Given passage:
In 2012, the world was first exposed to the Middle East Respiratory Syndrome virus, better known as MERS. The virus originated in Saudi Arabia, and all evidence suggests that only six Middle Eastern countries have been noted spots of origination for the virus. Despite the limited proximity of origins, however, the worldwide health and scientific communities are constantly monitoring the progression of the sickness, especially due to its close relations to the SARS virus which erupted in Asia in 2003, infecting 8,273 people and killing nine percent of those infected.
While the World Health Organization (WHO) has only confirmed 228 cases of MERS since September 2012, 92 deaths have resulted from infection. This 40 percent fatality rate has the international medical community deeply concerned, as does the recent surge in Middle Eastern countries.
Globally, from Sept 2012 to date, WHO has been informed of 228 lab-confirmed cases of Middle East respiratory syndrome, incl 92 deaths #MERS
— WHO (@WHO) April 13, 2014
On its Twitter account, the WHO reported that from April 2 to April 6, 15 confirmed cases of MERS infection were reported from Saudi Arabia alone. On April 13, 12 cases of MERS were discovered in Jeddah, while another three cases were reported in the Saudi capital of Riyadh.
In total, 194 confirmed cases of MERS have been reported in Saudi Arabia since September 2012, with 69 deaths resulting from the virus.
The situation at King Fahd hospital in Jeddah became so dire last Wednesday that the hospital decided to close its ER to decontaminate the facility, following reports that multiple medical personnel had become infected with the illness.
Over the weekend, the United Arab Emirates reported six more cases of the MERS virus, all victims being Filipino medical staff assisting at hospitals in the country.

Stored items:
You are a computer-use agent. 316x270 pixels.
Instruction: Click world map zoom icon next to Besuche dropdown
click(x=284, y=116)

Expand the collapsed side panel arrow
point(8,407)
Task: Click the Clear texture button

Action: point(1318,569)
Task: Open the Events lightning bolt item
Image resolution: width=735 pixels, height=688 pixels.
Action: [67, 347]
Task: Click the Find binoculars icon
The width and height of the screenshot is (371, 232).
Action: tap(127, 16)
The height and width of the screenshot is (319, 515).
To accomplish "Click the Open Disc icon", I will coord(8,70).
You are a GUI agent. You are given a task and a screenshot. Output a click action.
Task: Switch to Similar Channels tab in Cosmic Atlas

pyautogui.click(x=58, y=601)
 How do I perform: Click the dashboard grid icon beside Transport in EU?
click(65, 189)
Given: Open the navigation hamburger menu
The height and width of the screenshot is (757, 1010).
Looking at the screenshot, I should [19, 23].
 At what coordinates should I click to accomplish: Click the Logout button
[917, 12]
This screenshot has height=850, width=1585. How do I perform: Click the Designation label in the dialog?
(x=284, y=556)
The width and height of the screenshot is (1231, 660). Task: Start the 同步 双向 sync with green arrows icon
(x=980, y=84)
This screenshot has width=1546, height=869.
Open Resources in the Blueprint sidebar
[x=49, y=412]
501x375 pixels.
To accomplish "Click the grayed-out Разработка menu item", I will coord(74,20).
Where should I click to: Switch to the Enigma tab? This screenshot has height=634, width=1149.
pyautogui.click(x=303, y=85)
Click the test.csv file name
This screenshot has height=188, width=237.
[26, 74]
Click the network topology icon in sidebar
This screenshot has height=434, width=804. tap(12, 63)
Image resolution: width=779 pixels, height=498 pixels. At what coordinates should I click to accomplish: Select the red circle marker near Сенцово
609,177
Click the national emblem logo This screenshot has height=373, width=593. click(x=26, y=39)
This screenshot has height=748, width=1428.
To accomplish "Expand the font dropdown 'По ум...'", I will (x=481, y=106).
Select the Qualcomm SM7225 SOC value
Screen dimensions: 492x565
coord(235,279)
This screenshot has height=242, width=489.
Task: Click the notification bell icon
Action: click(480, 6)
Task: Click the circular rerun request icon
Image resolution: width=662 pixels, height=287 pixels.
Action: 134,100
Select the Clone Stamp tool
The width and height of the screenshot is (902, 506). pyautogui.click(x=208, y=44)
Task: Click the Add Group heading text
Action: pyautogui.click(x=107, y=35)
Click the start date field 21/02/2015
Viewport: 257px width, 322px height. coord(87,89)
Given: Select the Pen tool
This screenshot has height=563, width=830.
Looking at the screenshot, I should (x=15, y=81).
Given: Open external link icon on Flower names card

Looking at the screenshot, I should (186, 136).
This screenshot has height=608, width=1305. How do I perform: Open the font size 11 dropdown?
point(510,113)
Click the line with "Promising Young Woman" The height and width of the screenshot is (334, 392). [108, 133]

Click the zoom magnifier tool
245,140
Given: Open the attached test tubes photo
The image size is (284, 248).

Tasks to perform:
A - Answer these questions from the MERS article:
(i) How many people did the SARS virus infect in 2003?
(ii) How many confirmed MERS cases had Saudi Arabia reported since September 2012?
(iii) Who were the six new MERS victims reported by the United Arab Emirates?
B - Copy the MERS article word for word from "The situation at" up to and including "in the country.".

Task-by-task outputs:
A -
(i) 8,273 people
(ii) 194 confirmed cases
(iii) Filipino medical staff assisting at hospitals in the country

B -
The situation at King Fahd hospital in Jeddah became so dire last Wednesday that the hospital decided to close its ER to decontaminate the facility, following reports that multiple medical personnel had become infected with the illness.
Over the weekend, the United Arab Emirates reported six more cases of the MERS virus, all victims being Filipino medical staff assisting at hospitals in the country.